I have some questions about the proof of second existence theorem (Theorem 4 in 6.2) of weak solutions in Evans’ PDE:
At the last part of step 4, it says
we recall further from D.5 that the dimension of the space $N$ of the solutions of (21) is finite and equals the dimension of the space $N^*$ of solutions of
$$v-K^*v=0.$$
We readily check however that (21) holds if and only if $u$ is a weak solution of (11) and that (22) holds if and only if $v$ is weak solution of (12).
I know the weak solution set of (11) is
$$S=\{u\in H^1_0(U)|B[u,v]=\langle 0,v \rangle,\forall v\in H^1_0(U)\}=\{u\in H^1_0(U)| u-Ku=0 \}$$
That is, $S=H^1_0(U)\cap N(I-K)=H^1_0\cap N$. Then how we can get $S=N$?(Note that $I-K$ is a operator on $L^2(U)$ but not $H^1_0(U)$) and similarly question for the adjoint $N^*$.
Best Answer
How to get $S=N$? Note that $I-K$ isn't an operator on $H_0^1(U)$.
Recall that, for $g\in L^2(U)$, the notation $L^{-1}_\gamma g$ stands for the unique weak solution $u\in H_0^1(U)$ of $L_\gamma u=g$.

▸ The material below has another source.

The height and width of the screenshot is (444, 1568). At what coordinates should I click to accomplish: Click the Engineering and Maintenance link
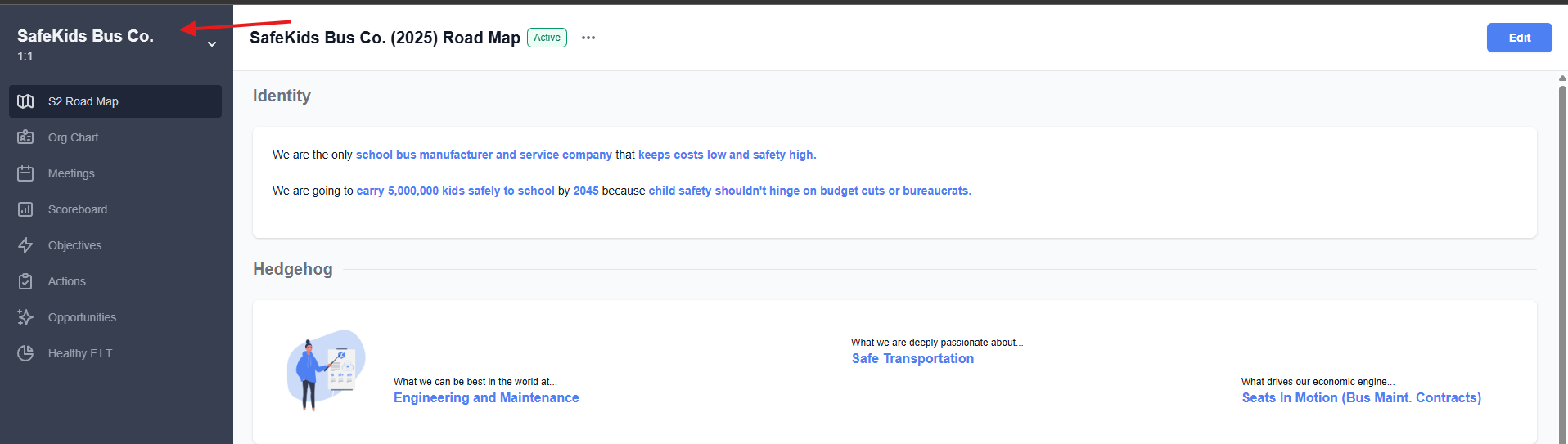coord(486,398)
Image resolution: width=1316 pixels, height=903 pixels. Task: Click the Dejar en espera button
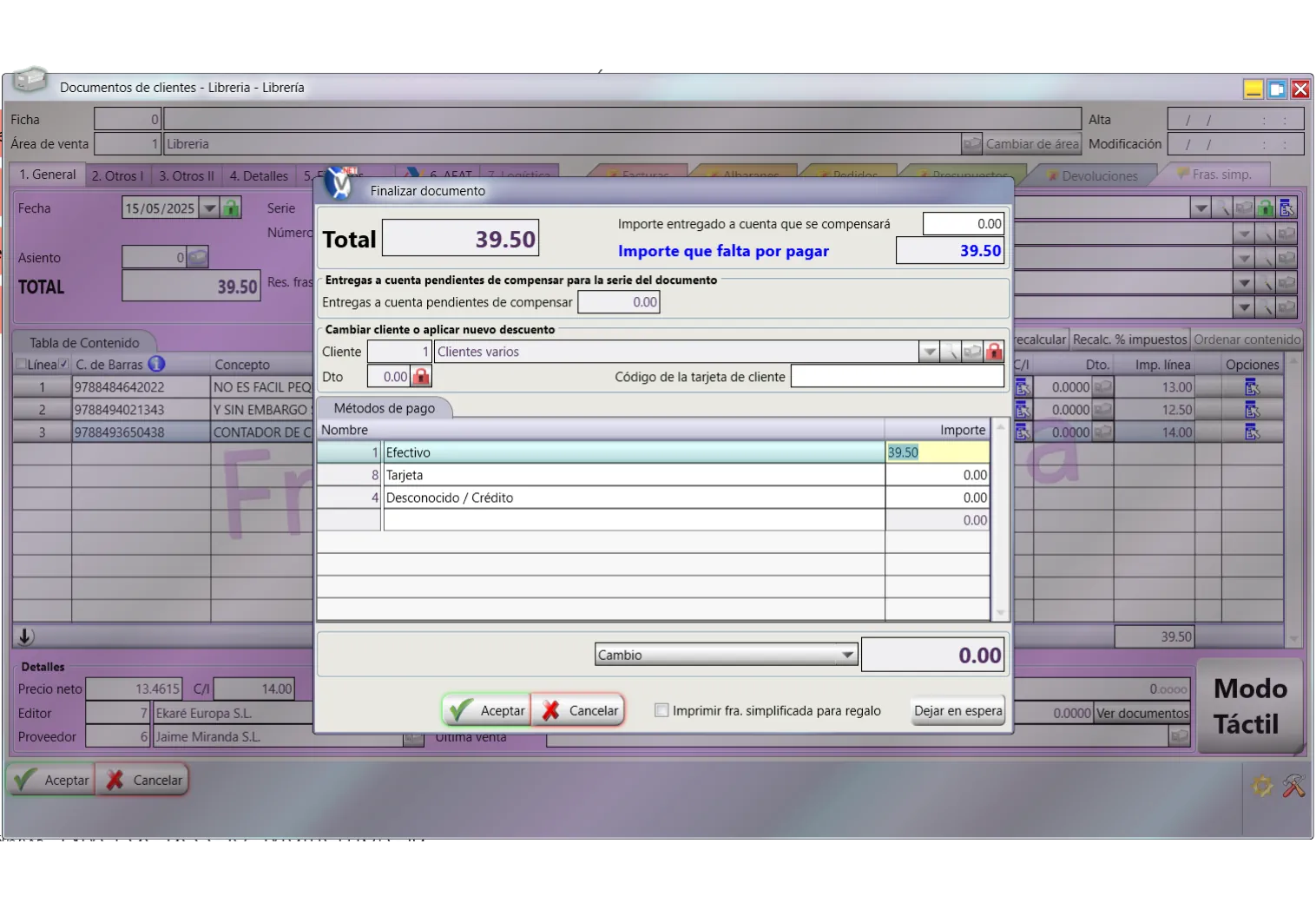point(957,710)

Therefore, the notation $Ku:=\gamma L^{-1}_\gamma u$ means that $Kf$ is defined for each $f\in L^2$ by $$Kf=\text{unique weak solution }u\in H_0^1(U)\text{ of } Lu+\gamma u=\gamma f.$$
Thus, the image of the operator $K:L^2(U)\to L^2(U)$ is indeed a subset of $H_0^1(U)$. Hence, any solution of $u-Ku=0$ is in $H_0^1(U)$ and satisfies $Lu=0$, that is, is a weak solution of $(11)$. In other words: $N\subset S$.